The trick to burn fat quickly is to drop your calorie intake as low as possible without initiating your body's starvation response, while at the same time exercising like a maniac! Here's the system. First off you need to be happy cutting out any garbage from your diet. What is actually considered "garbage" in the diet industry may shock you. Sure, you guessed that chocolate, burgers and alcohol were out, right? But what about potatos, white rice and fruit juice? That's right folks, if you're totally focused on burning fat fast you need to buckle up and eat just good, natural foods consisting primarily of vegetables and meats.

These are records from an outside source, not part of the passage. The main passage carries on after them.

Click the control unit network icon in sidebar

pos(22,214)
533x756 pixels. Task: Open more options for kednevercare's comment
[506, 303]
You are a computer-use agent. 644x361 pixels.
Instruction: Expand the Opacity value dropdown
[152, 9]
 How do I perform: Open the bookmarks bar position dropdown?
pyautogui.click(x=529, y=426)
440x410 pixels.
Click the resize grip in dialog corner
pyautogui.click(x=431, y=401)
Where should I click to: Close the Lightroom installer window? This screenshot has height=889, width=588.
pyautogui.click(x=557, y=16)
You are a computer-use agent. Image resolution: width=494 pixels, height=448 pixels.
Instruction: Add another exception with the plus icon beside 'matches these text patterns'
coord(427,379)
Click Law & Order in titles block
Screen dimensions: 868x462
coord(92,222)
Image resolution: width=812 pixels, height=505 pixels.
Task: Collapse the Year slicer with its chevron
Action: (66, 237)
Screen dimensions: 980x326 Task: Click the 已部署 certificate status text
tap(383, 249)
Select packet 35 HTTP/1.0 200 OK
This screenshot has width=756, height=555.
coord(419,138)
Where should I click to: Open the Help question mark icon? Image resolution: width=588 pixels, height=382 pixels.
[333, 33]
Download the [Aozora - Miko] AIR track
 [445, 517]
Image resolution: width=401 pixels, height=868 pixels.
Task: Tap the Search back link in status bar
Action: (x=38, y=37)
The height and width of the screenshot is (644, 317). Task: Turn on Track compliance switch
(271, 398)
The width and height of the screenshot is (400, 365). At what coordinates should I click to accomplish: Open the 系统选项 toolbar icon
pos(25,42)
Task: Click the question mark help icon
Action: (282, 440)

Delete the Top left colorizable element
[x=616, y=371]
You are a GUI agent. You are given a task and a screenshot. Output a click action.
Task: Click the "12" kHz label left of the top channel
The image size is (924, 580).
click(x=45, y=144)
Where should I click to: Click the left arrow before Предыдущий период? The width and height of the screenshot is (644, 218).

That's your standard meal. You may add small amounts of brown rice or pasta to bulk up the meal but appreciate that if you eat too much of these stuffs, you will hamper your abilities to burn fat quickly. Fruit is another food that is allowed in small quantities but don't eat too much. The reason fruit tastes so sweet is all the sugar that is contains - which of course can lead to consuming too many calories and some of them being laid down as fat. Eat several (5-6) small meals a day, eating the largest meal first thing in the morning and slowly reducing the size of each meal so that the last meal you have in the day is tiny.

This makes sense because after a night's sleep you have eaten little goodness and have a whole day of activity infront of you. By the evening, when you have your smallest meal you will be heading for bed, so will only burn off minimal calories while asleep. Other foods you can try out are crisp breads, seafood and wholewheat breakfast cereals in moderation.

In terms of how much to eat, try to keep a food diary for the first week, totting up the fat and calories you consume. Use one fo teh many online calculators to deduce how many calories your body needs to maintain itself, then drop that figure by 20% to reach your ideal calorie intake. Compare this to what you have been eating in your diary and from that work out a diet plan. I personally aim to stick to around 400 calories per meal with as low a fat content as possible.

Next, introduce a high intensity fitness regime that focuses on high intensity interval training or HIIT. HIIT constantly challenges your body by changing the intensity of the exercise you're doing. Let me give you an example. You go our for a jog. After 1 minute, you pick up the pace. Another minute and you slow back down again.

Next maybe you go full pelt. Then maybe you run backward for a minute, sideways, arms flapping and so on. Bascially every 30-60 seconds you're changing the pace so your body can't adjust to the exercise. By doing this you'll maximise your body's fat burning ability because it can't successfully recover and as well as bruning fat while you're exercising, you should have stoked your metabolism enough that you will continue to burn fat for many hours after you complete your workout, which is such as boost to burning fat quickly you'll be astonished with the results if you stick to this plan.